■ **Instructions to follow**
Write the records below out again exactly as given, with no images.

Stored records:
————————

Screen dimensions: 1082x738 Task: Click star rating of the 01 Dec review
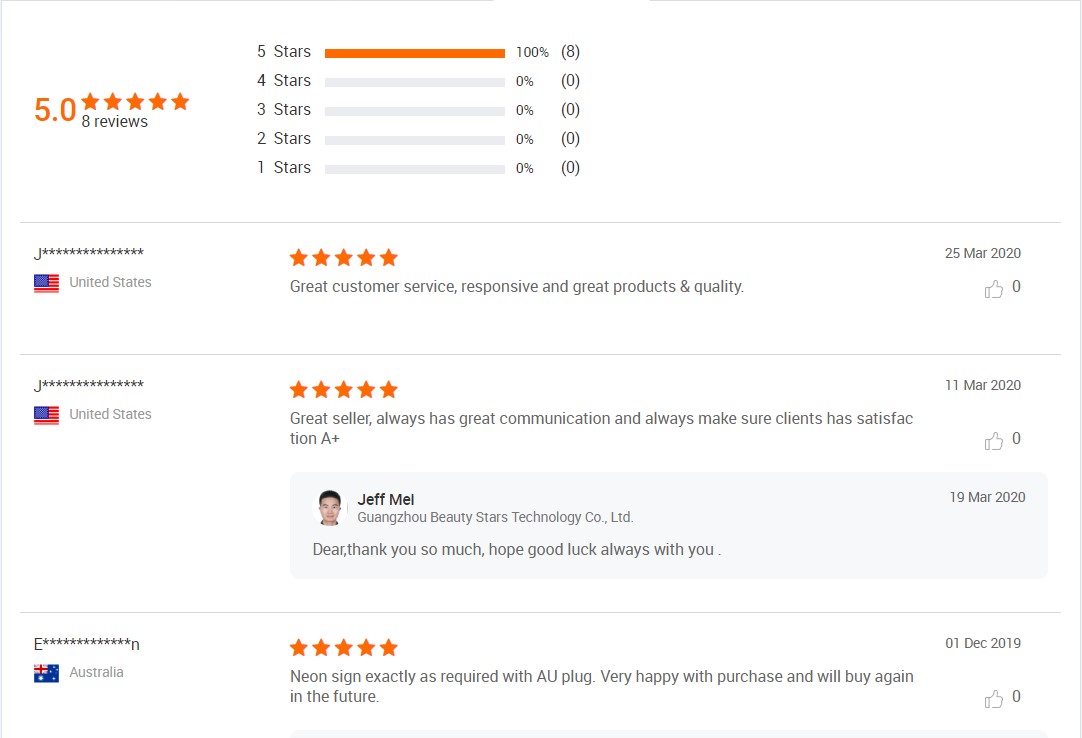343,648
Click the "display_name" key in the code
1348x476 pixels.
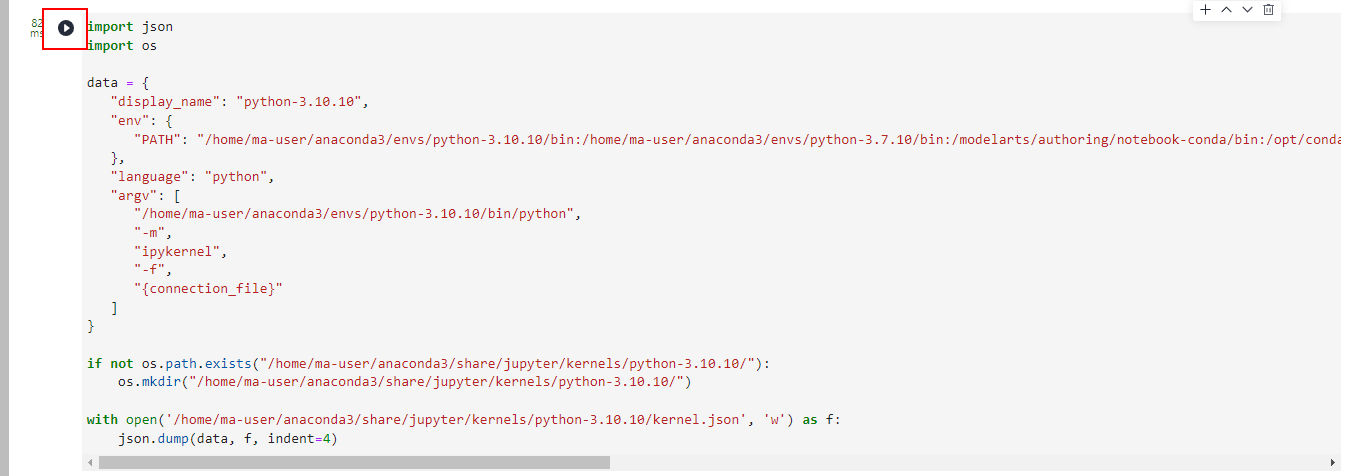pyautogui.click(x=161, y=102)
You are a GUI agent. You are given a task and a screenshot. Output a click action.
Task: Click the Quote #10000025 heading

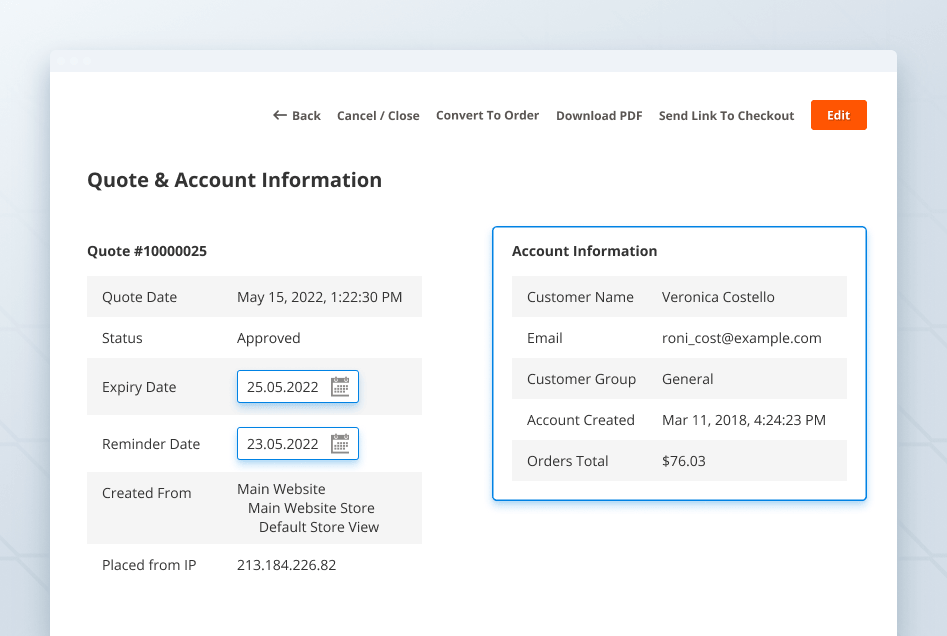point(146,251)
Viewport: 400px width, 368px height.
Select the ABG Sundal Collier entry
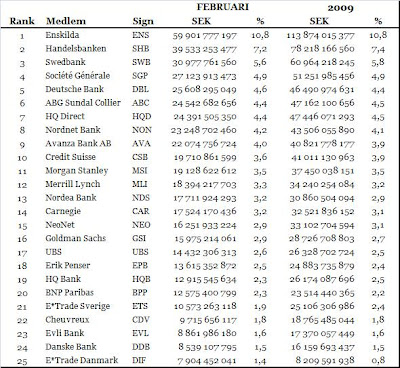pyautogui.click(x=83, y=103)
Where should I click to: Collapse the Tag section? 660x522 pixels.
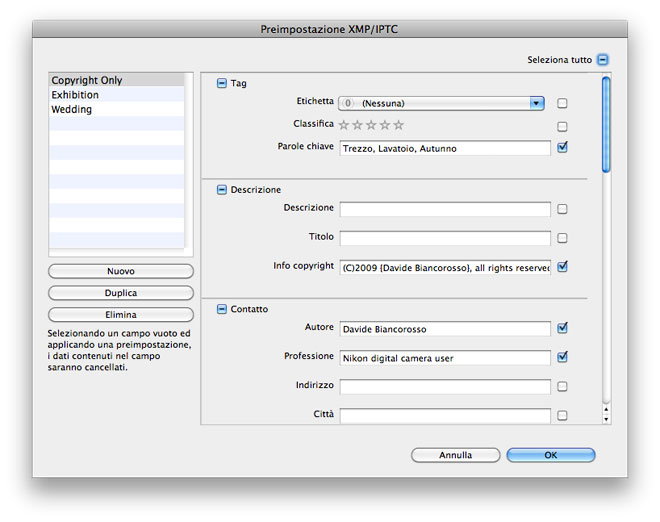221,83
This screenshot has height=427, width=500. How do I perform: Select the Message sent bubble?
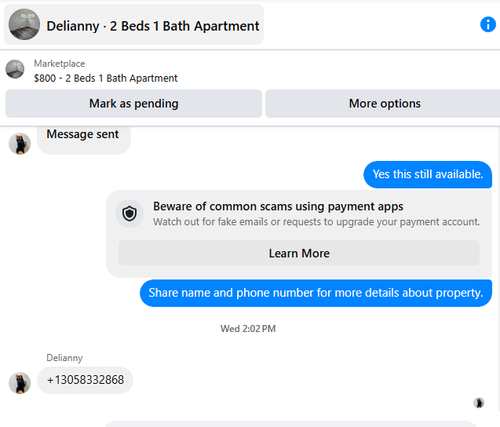(x=84, y=138)
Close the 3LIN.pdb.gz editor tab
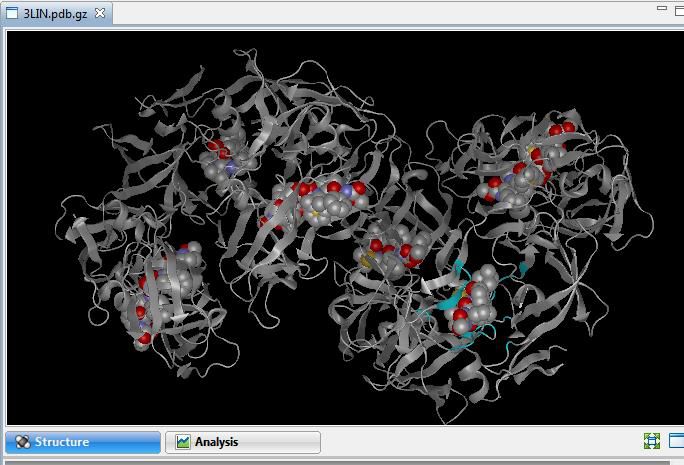The width and height of the screenshot is (684, 465). [x=100, y=13]
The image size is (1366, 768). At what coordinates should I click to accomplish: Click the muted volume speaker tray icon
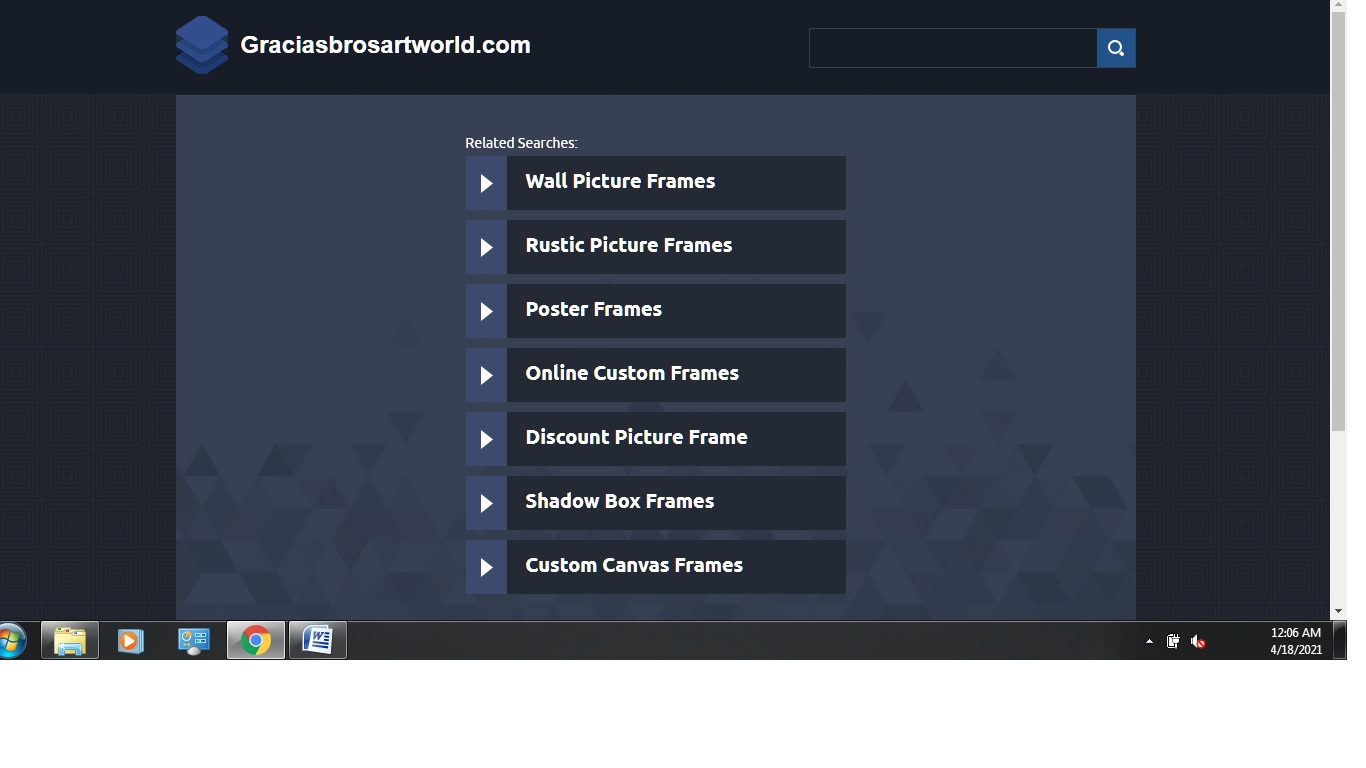[1198, 641]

————————

■ **Exercise answer**
Screen dimensions: 1082x738 Task: Click star rating of the 01 Dec review
343,648
Click the "display_name" key in the code
1348x476 pixels.
pyautogui.click(x=161, y=102)
You are a GUI agent. You are given a task and a screenshot. Output a click action.
Task: Click the Quote #10000025 heading

point(146,251)
Viewport: 400px width, 368px height.
Select the ABG Sundal Collier entry
pyautogui.click(x=83, y=103)
Where should I click to: Collapse the Tag section? 660x522 pixels.
221,83
This screenshot has height=427, width=500. How do I perform: Select the Message sent bubble?
(x=84, y=138)
Close the 3LIN.pdb.gz editor tab
The width and height of the screenshot is (684, 465). [x=100, y=13]
The image size is (1366, 768). At what coordinates should I click to accomplish: Click the muted volume speaker tray icon
[1198, 641]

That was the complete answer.